(Stored dataset items)
——

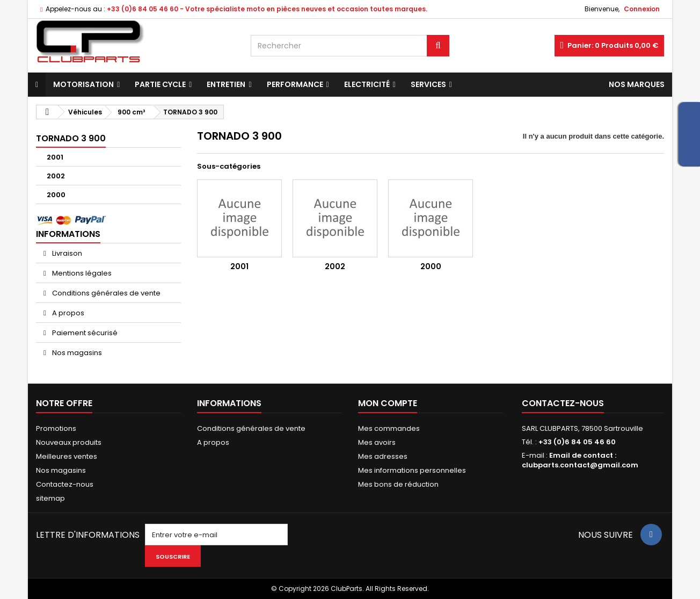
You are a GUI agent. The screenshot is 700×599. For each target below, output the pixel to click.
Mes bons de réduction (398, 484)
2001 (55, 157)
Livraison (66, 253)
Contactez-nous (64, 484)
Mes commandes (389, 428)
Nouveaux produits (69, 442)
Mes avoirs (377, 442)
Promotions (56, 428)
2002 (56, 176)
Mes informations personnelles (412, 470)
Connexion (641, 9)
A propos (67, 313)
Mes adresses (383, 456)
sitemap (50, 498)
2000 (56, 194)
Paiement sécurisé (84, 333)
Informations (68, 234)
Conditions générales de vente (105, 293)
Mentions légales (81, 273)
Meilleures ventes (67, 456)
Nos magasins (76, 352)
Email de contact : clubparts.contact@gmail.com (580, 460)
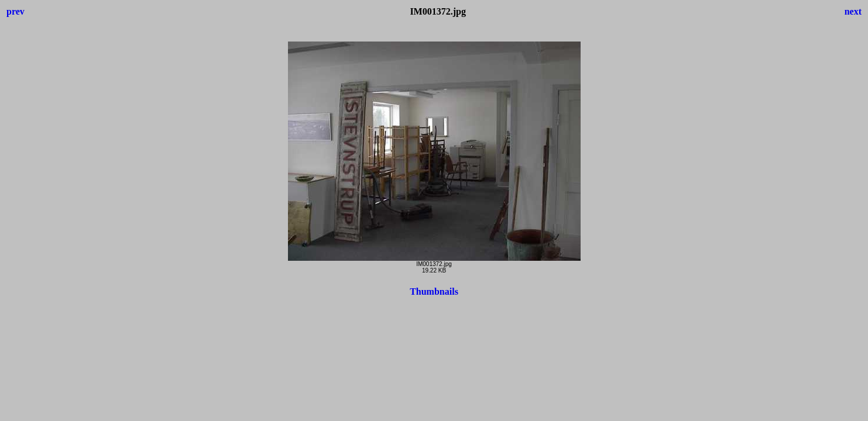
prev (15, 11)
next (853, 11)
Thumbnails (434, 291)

——

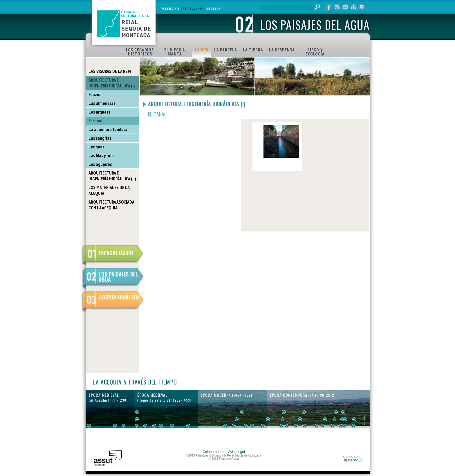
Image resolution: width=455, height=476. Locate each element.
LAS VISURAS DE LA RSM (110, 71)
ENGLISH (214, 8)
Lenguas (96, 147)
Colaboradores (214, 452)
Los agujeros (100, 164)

——

## Problem details
Copy word for word the lines of the data between the line containing "You are a GUI" and the line containing "Nouveaux produits (69, 442)", inclusive.

## Solution to this exercise
You are a GUI agent. The screenshot is 700×599. For each target below, output the pixel to click.
Mes bons de réduction (398, 484)
2001 (55, 157)
Livraison (66, 253)
Contactez-nous (64, 484)
Mes commandes (389, 428)
Nouveaux produits (69, 442)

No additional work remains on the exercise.